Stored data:
>>>

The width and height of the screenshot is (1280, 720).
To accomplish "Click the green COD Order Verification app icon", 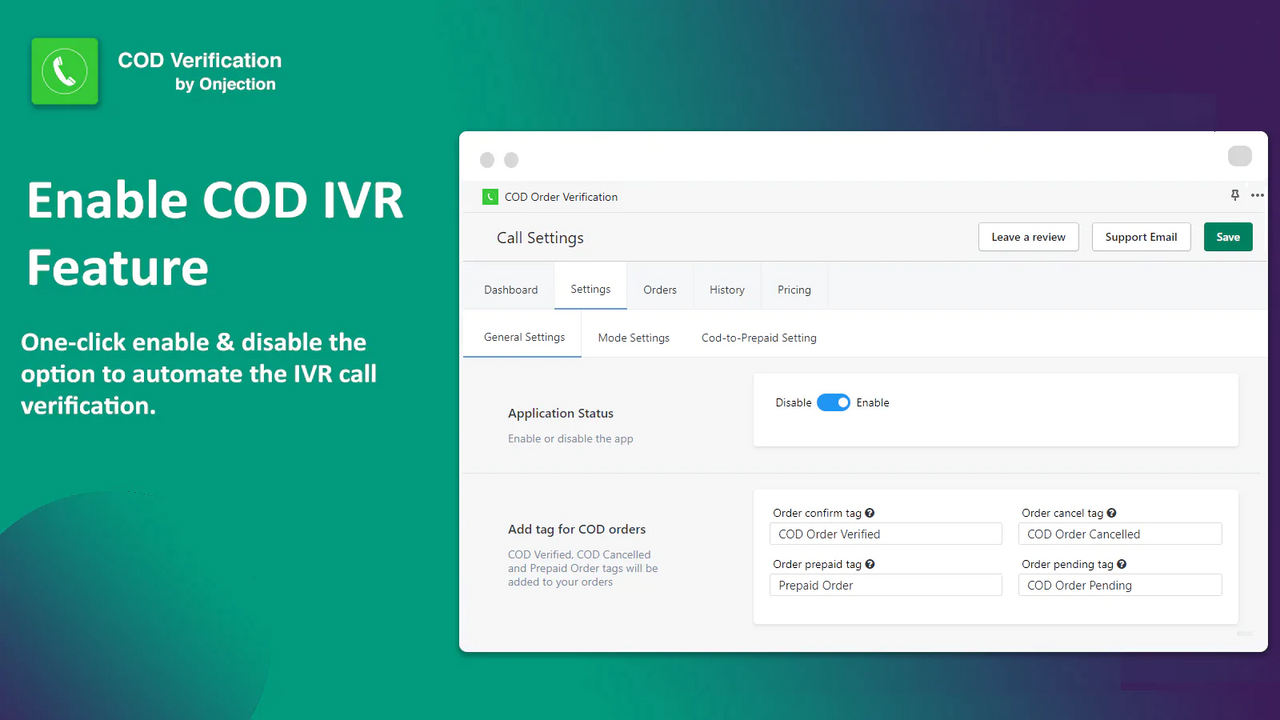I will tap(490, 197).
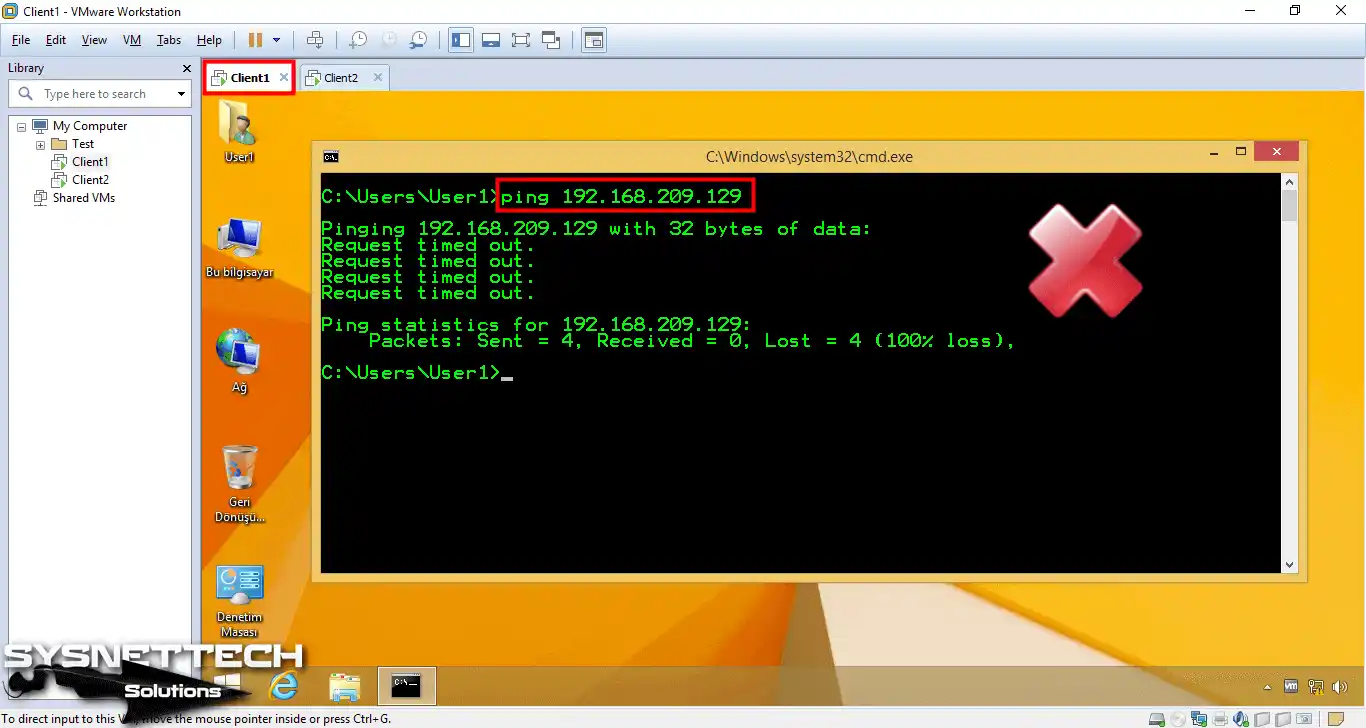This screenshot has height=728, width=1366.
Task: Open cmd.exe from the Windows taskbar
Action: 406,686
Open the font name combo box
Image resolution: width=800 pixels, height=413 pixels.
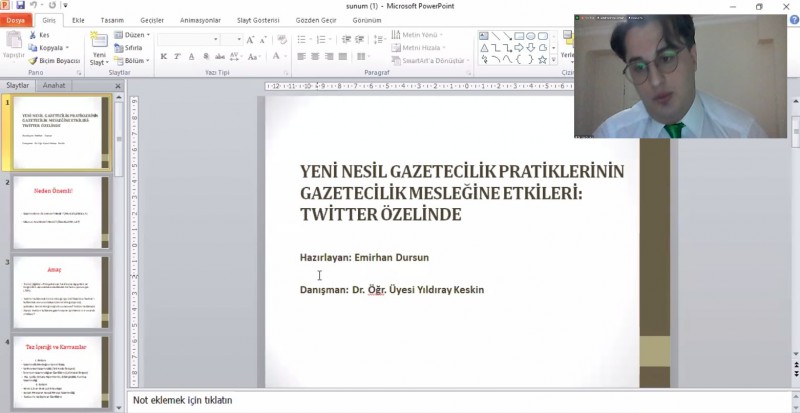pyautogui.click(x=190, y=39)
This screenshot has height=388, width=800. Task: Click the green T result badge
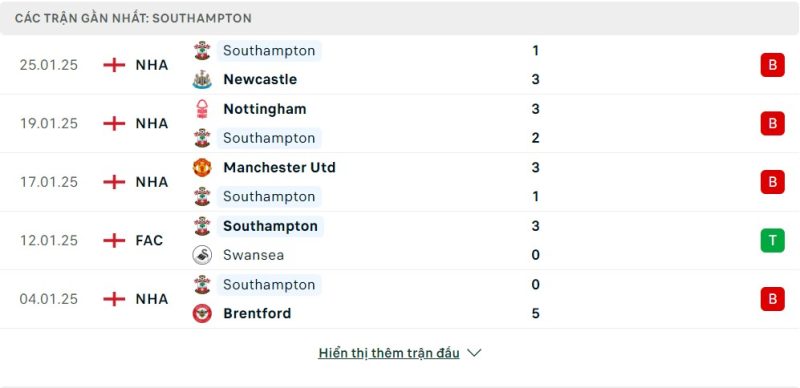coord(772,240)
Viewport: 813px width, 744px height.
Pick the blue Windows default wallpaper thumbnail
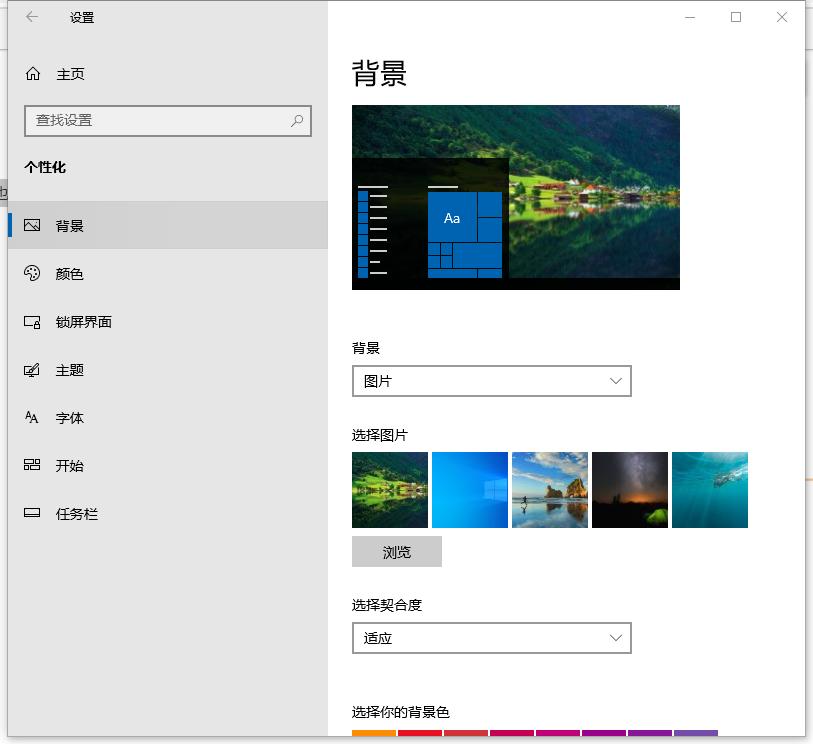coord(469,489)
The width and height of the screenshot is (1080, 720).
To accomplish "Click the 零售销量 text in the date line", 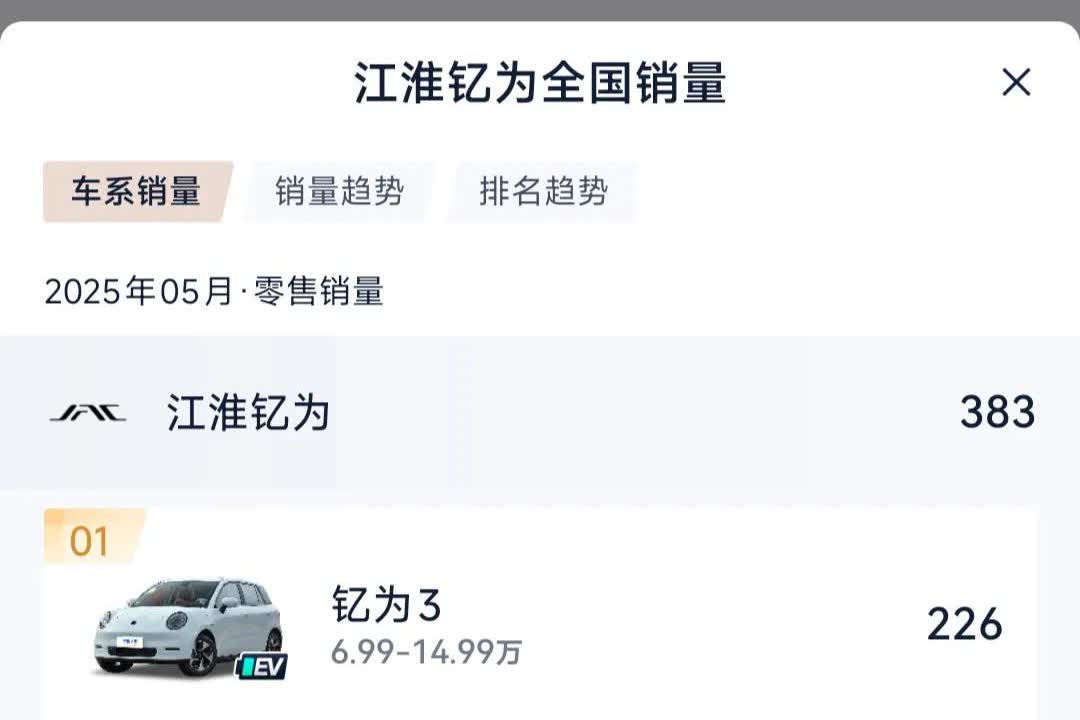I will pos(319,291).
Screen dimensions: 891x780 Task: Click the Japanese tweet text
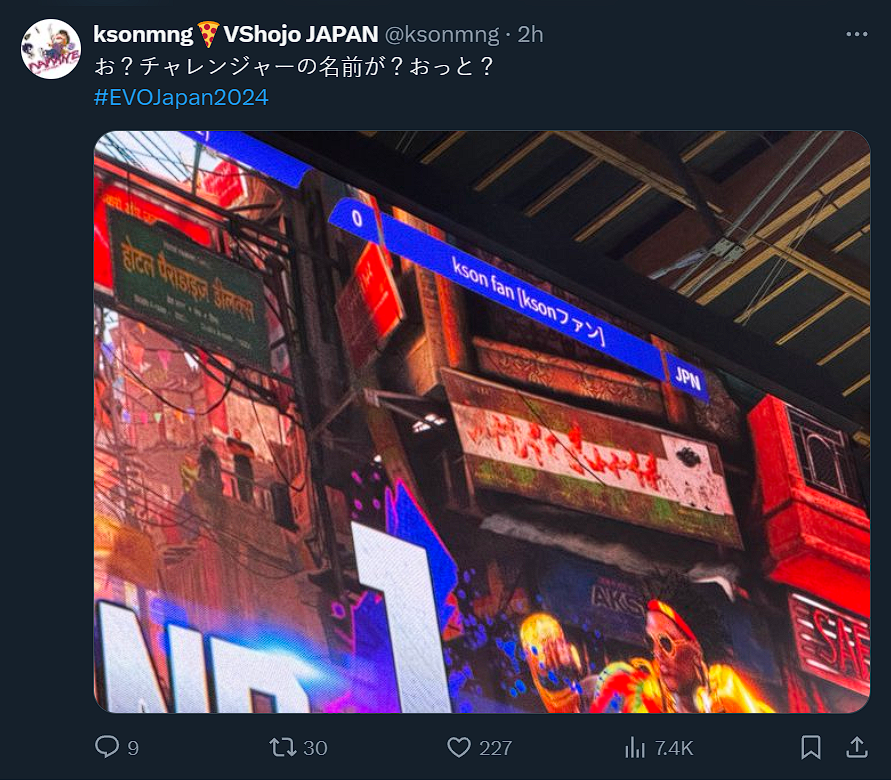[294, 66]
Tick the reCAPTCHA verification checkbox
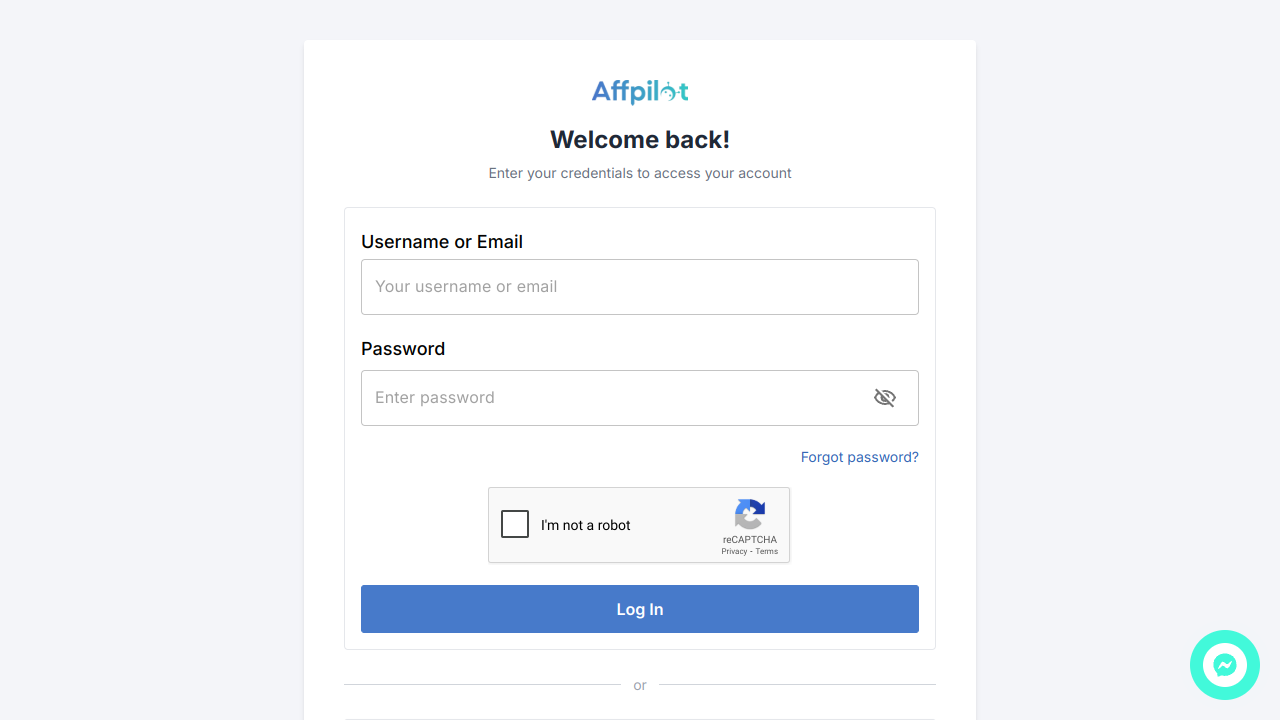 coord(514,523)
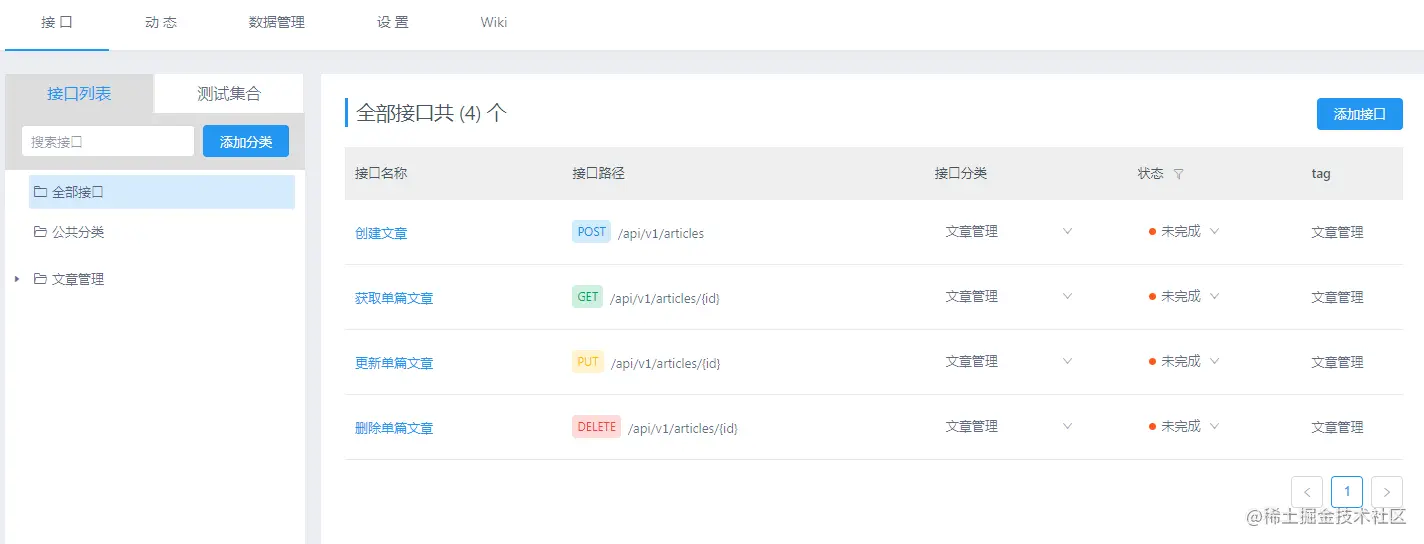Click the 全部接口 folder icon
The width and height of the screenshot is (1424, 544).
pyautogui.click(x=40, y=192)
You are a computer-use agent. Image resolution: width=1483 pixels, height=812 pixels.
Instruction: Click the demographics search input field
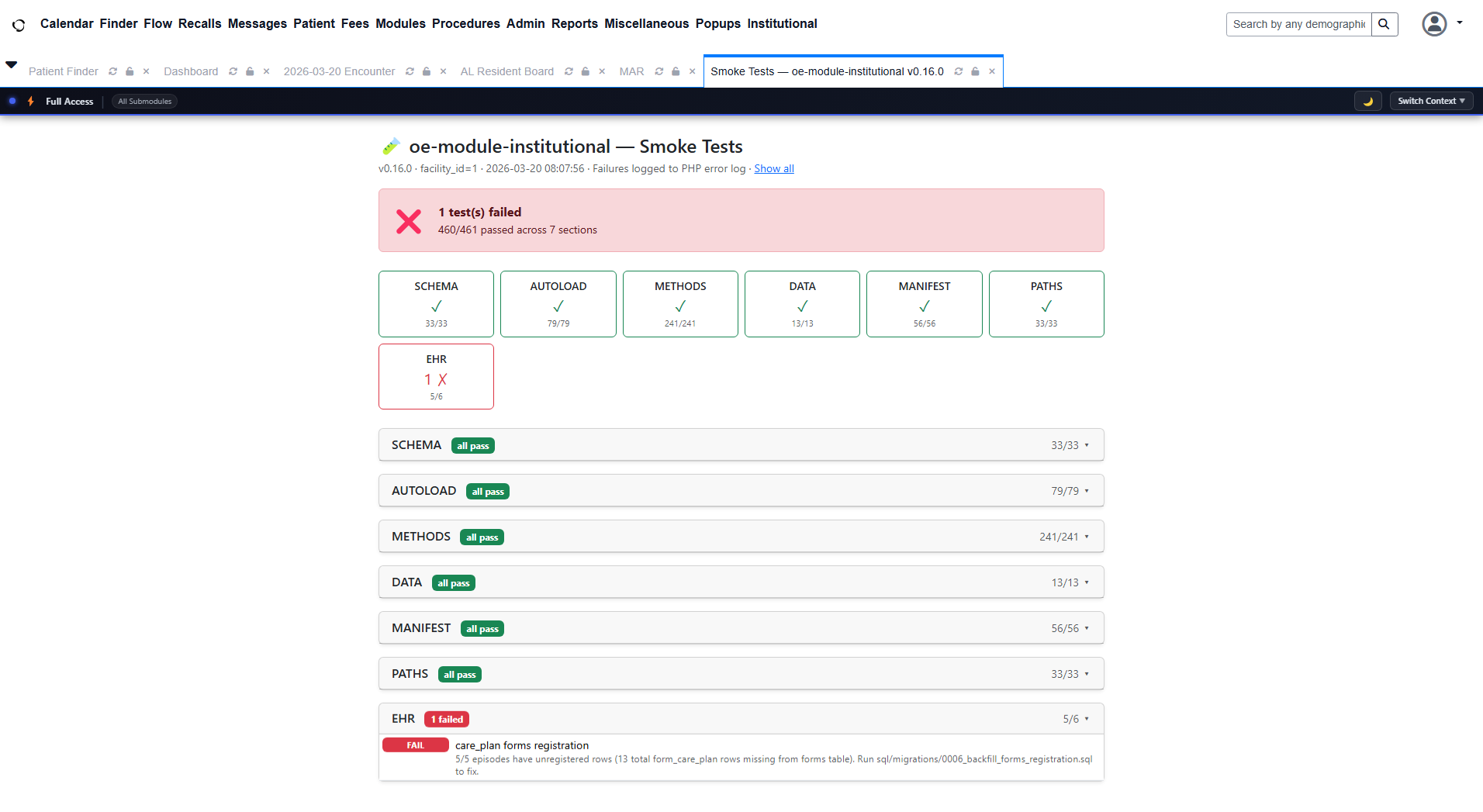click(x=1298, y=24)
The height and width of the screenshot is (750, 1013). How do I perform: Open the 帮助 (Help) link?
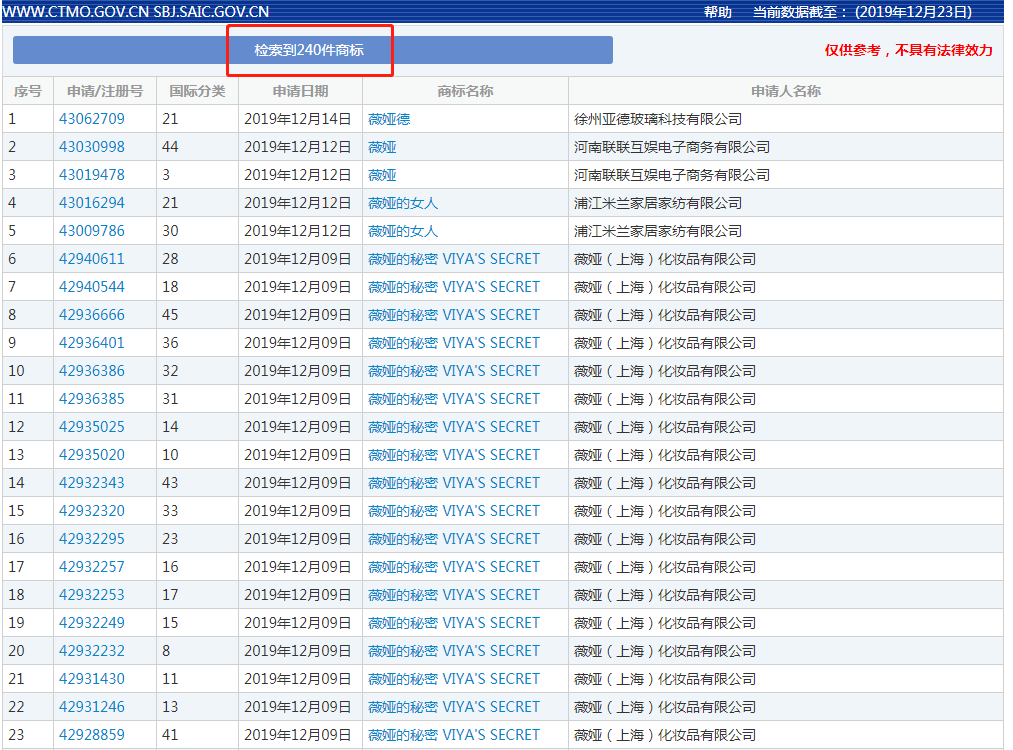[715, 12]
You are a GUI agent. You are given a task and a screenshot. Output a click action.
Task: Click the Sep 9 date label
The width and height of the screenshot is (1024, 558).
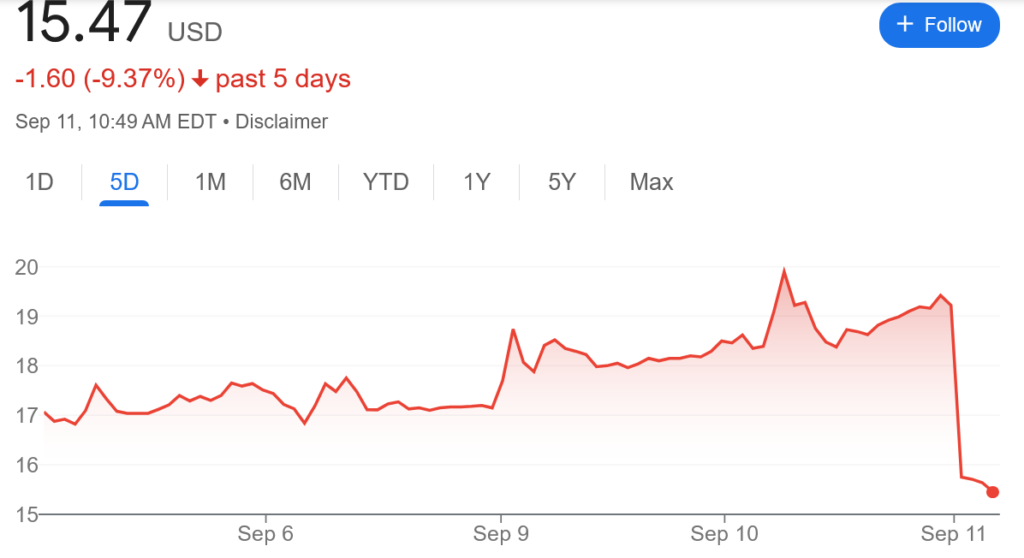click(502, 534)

<<<

- **AIM OF THE EXERCISE**
Because the copy must hold no pictures, return only the lines that run from the line containing "You are a GUI" to the end of the data above, each exactly as it stands.

- **ANSWER TO THE EXERCISE**
You are a GUI agent. You are given a task and a screenshot. Output a click action.
Task: Click the Sep 9 date label
The width and height of the screenshot is (1024, 558).
click(502, 534)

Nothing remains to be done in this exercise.